Spinoza Prizewinner: ‘Research on gluten intolerance is a matter of patience’
Cisca Wijmenga, Professor of Human Genetics the University of Groningen’s Faculty of Medicine and the University Medical Center Groningen, is one of the winners of the Spinoza Prize 2015. She received the top Dutch research award mainly for her work on unravelling the genetic background to gluten intolerance (coeliac disease).
‘It is a huge honour and recognition of the work that our group has been doing for the past 20 years,’ says Professor Wijmenga. The genetics of gluten intolerance has always been at the forefront of her research work. ‘We knew nothing about it when I started, now we have identified about half the DNA sites which play a part in the development of this disease.’
Confirmation of theory after 10 years
It appears that cells in the immune system become overactive in patients with coeliac disease. It confirms a theory put forward by Wijmenga some ten years ago: that the basis for coeliac disease may be common to other autoimmune diseases, like rheumatism, multiple sclerosis and Crohn’s disease. ‘It could mean that a treatment which works for one of these diseases would also be suitable for other autoimmune diseases.’
Recognition for thousands of patients
It is a matter of patience, however, to make progress in the study of coeliac disease. ‘The impact on the daily lives of patients is still small.

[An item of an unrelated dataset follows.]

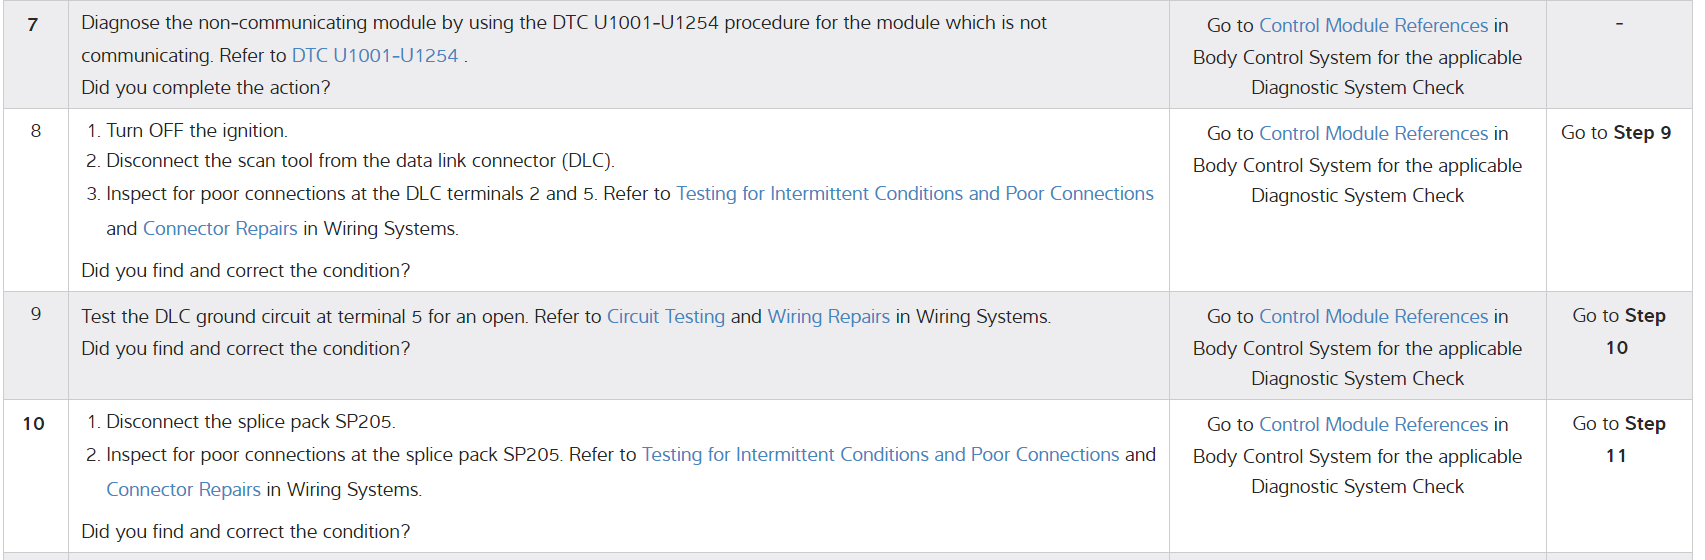The width and height of the screenshot is (1705, 560).
Task: Open the Wiring Repairs link
Action: (828, 317)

It could easily be another twenty years before this type of research leads to a specific treatment.’ Professor Wijmenga sees the Spinoza Prize also as recognition for the thousands of patients who have taken part in her research. ‘My dream is that one day there will be a simple test for coeliac disease. At the moment seven out of eight patients suffering from the disease don’t even realize that they have it.’
The condition causes general symptoms, such as tiredness. ‘Sometimes we discover coeliac disease in family members of patients who themselves report that they have no problems. They think that tiredness is simply part of their lives.’ Once on a gluten-free diet they often see a huge improvement.
The Dutch genome
Cisca Wijmenga is investigating the link between genetics and health in other projects too. For example, she led the national ‘Het genoom van Nederland’ (The Dutch genome) project which analyzed the DNA of 250 groups of three, comprising two parents and one child. One surprising outcome was that many people turned out to have pathogenic mutations but had not become sick.

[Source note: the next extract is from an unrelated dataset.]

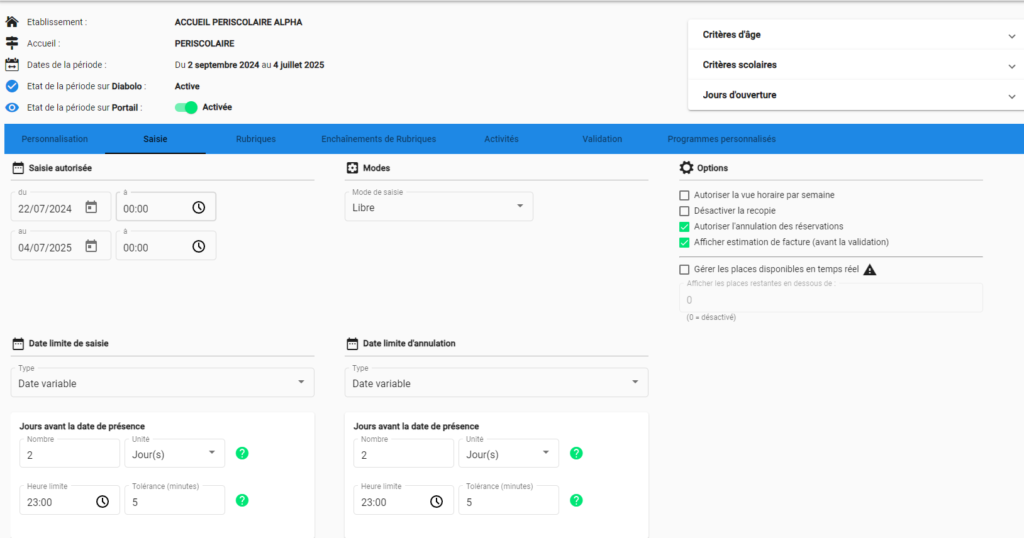Go to the Validation tab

‘Then you want to know why some people do get sick and others don’t,’ Wijmenga says. The Groningen project Lifelines offers an ideal way of investigating that. Groningen researchers have been following the health of 167,000 people living in the three northern provinces of the Netherlands. This will show which people with a genetic risk do actually become sick.
No shortage of ideas
Professor Wijmenga will reveal how she intends to spend the € 2.5 million when the prize is presented on 14 September. ‘That’s something I will be carefully thinking about over the summer.’ There is no shortage of ideas. ‘Using Lifelines to determine the root causes of coeliac disease, for example. But I am also thinking of research on medical therapies that are specifically geared to the genetic profile and other aspects of the patient, personalized medicine.’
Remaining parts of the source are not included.